> TASK DIRECTIONS
Reproduce the passage of the Ethereum events text between "Contracts can emit" and "through certain ERCs.", inclusive, substituting "instructions" for every occurrence of "opcodes".

> READING PASSAGE
◇ ◇ ◇ ◇ ◇

Decoding Ethereum Events

May 24, 2024 [ethereum] [smart-contracts]

Observability is an often overlooked part of software development and subsequent deployment. I myself am guilty of chucking in a handful of unstructured log messages and calling it a day. As the complexity of the application increases, this usually ends up forcing our hands to implement either structured logging or perhaps a tracing system.

The standard way of observing smart contracts is through logs (also referred to as events). These are a bit more sophisticated than a standard print statement, and actually possess some additional properties. The most interesting of these properties is that we can prove certain events happened, as all the logs emitted during a block are Merkleized into the receipts root field of the block header. This actually allows us to prove that a certain event happened without needing to re-execute the block, and it is used quite heavily in bridging protocols, for example.

Contracts can emit events through five different opcodes, LOG0 through LOG4. All these opcodes let you record some region of memory¹, and, with the exception of LOG0, all the opcodes store topics, which are indexed 256-bit parameters². Generally, the first indexed topic is used to denote the event type, which is obtained by hashing the signature of the event method (known as the event selector); however, languages also provide the means to do “anonymous” events, which do not set the first topic as the selector.

The notion of topics may seem unimportant at first glance. After all, if we can emit a region of memory, we can simply log a string (which is how most standard applications handle things), but the Ethereum ecosystem gives topics special importance through certain ERCs.

The most common ERCs you might have heard of are ERC-20 and ERC-777, which define the interface (functions and events) for contracts that want to adhere to the standard. ERC-20 defines the following events:

event Transfer(address indexed _from, address indexed _to, uint256 _value)

◇ ◇ ◇ ◇ ◇

(Records from a pointing dataset)
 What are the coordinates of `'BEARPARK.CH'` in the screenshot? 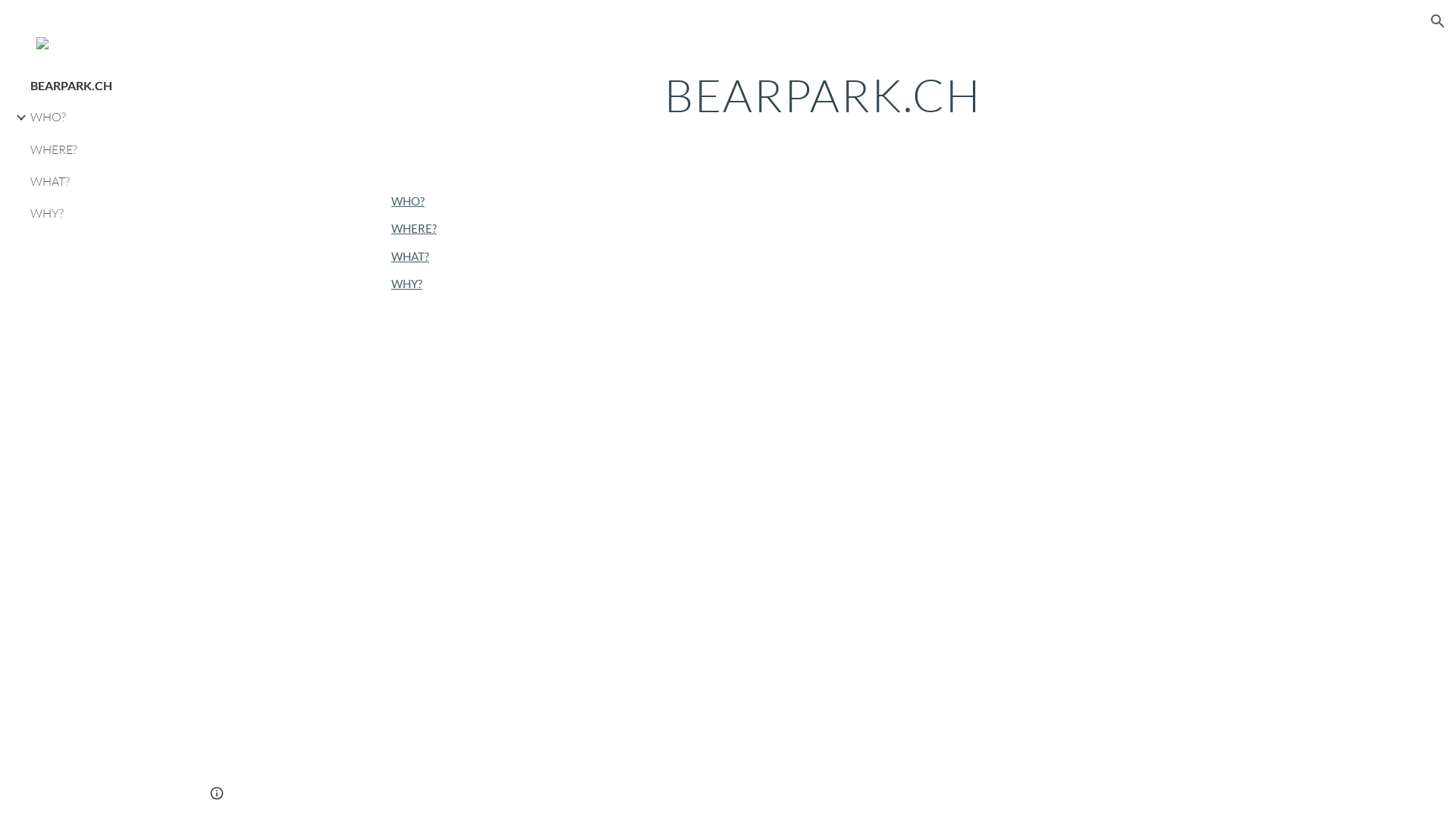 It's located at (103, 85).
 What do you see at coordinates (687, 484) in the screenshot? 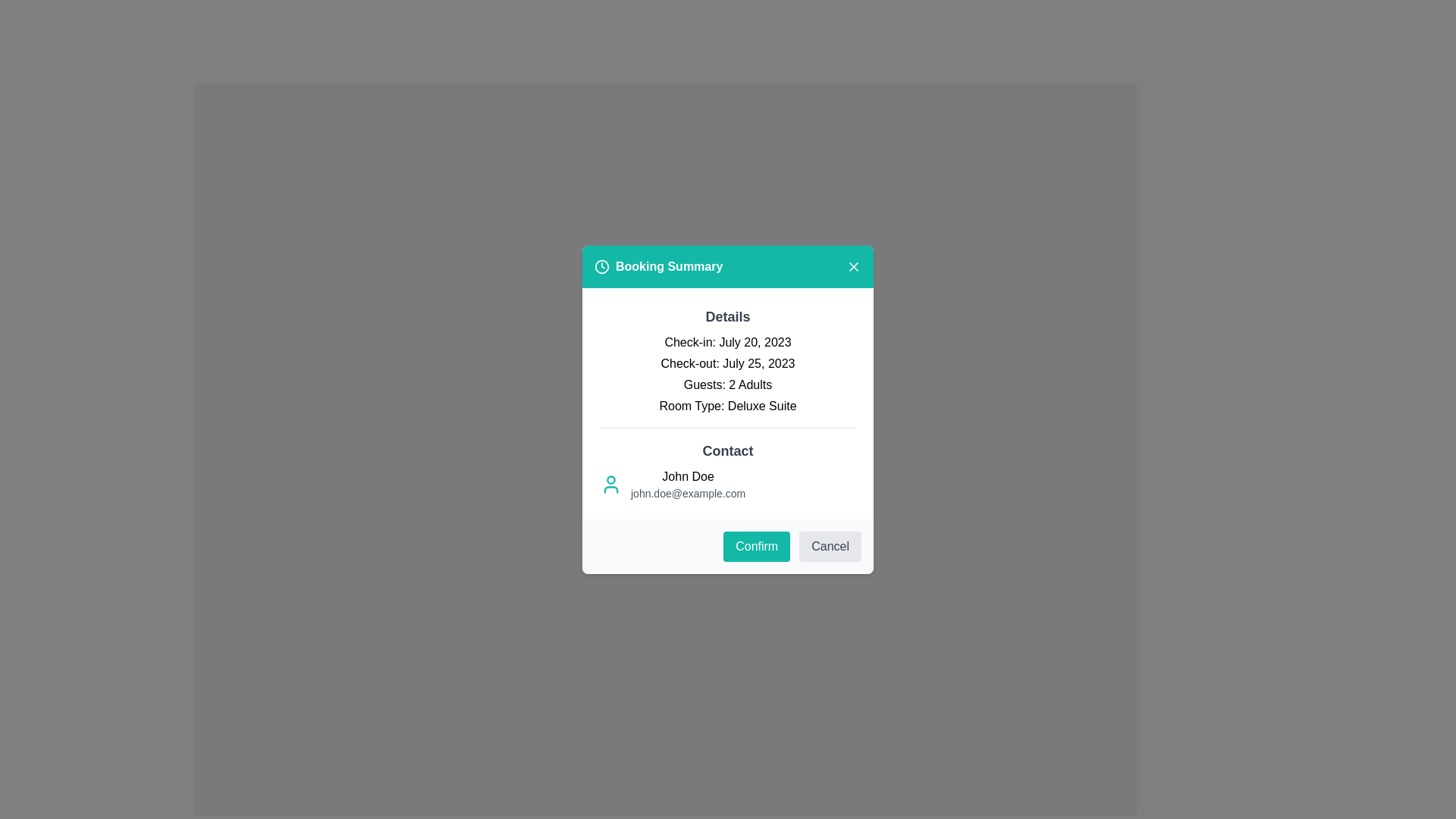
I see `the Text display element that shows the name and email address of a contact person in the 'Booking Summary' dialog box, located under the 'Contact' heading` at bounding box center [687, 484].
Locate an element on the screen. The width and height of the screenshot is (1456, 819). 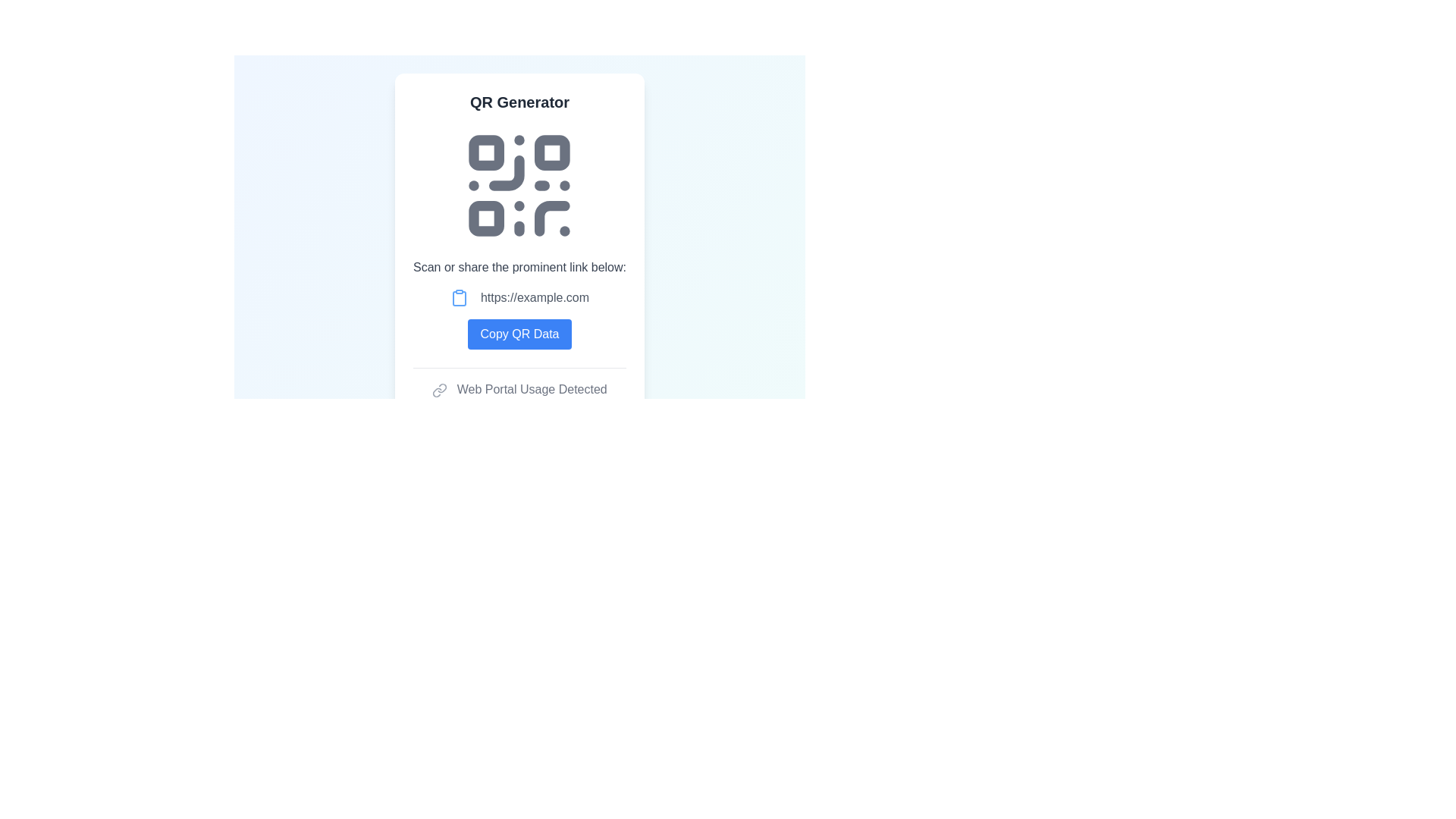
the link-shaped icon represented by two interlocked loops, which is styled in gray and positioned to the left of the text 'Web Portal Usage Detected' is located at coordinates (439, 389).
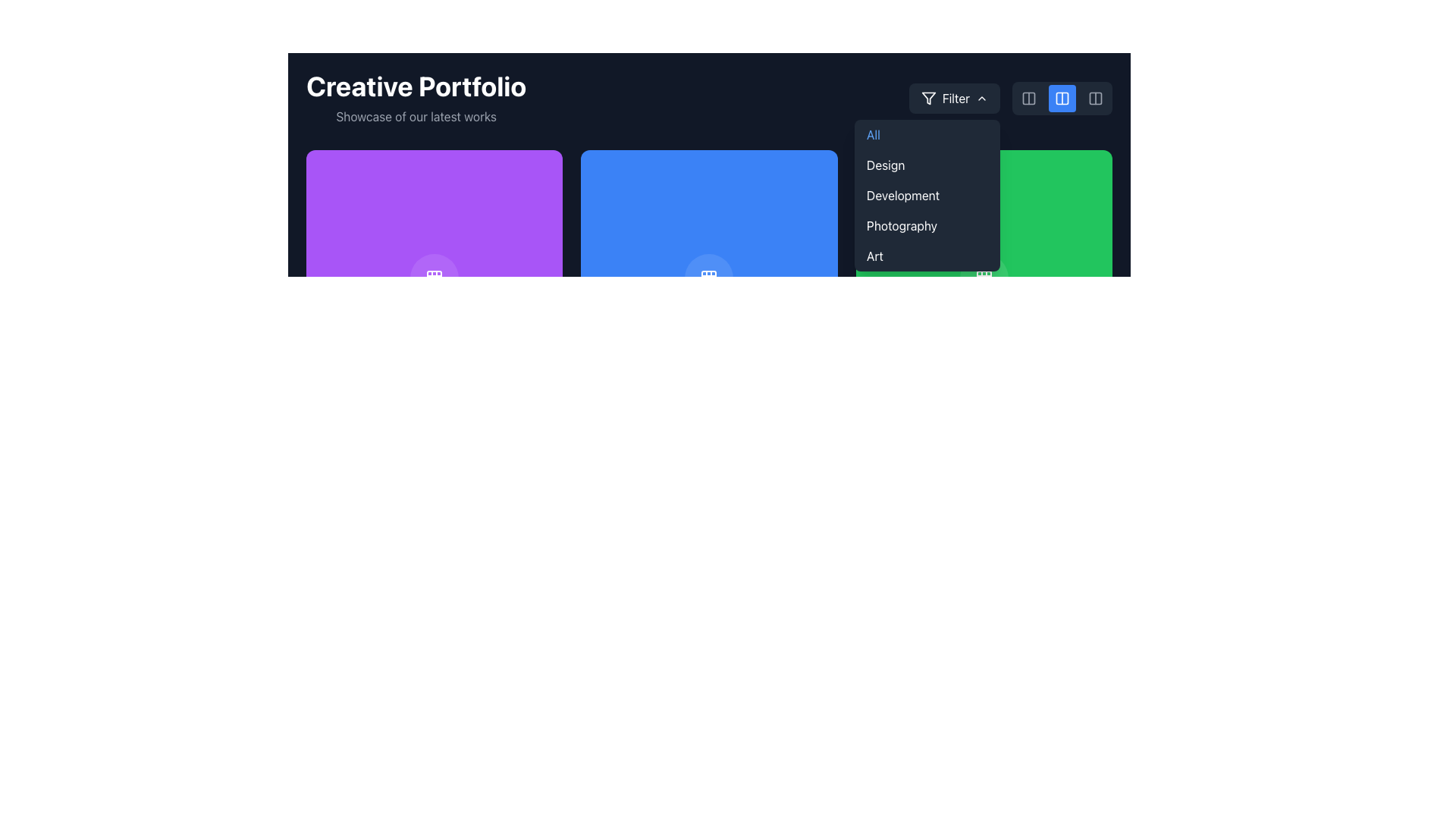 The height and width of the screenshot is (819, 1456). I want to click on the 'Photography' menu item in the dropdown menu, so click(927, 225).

◇ ◇ ◇ ◇ ◇

> THE REPLY
Contracts can emit events through five different instructions, LOG0 through LOG4. All these instructions let you record some region of memory¹, and, with the exception of LOG0, all the instructions store topics, which are indexed 256-bit parameters². Generally, the first indexed topic is used to denote the event type, which is obtained by hashing the signature of the event method (known as the event selector); however, languages also provide the means to do “anonymous” events, which do not set the first topic as the selector.

The notion of topics may seem unimportant at first glance. After all, if we can emit a region of memory, we can simply log a string (which is how most standard applications handle things), but the Ethereum ecosystem gives topics special importance through certain ERCs.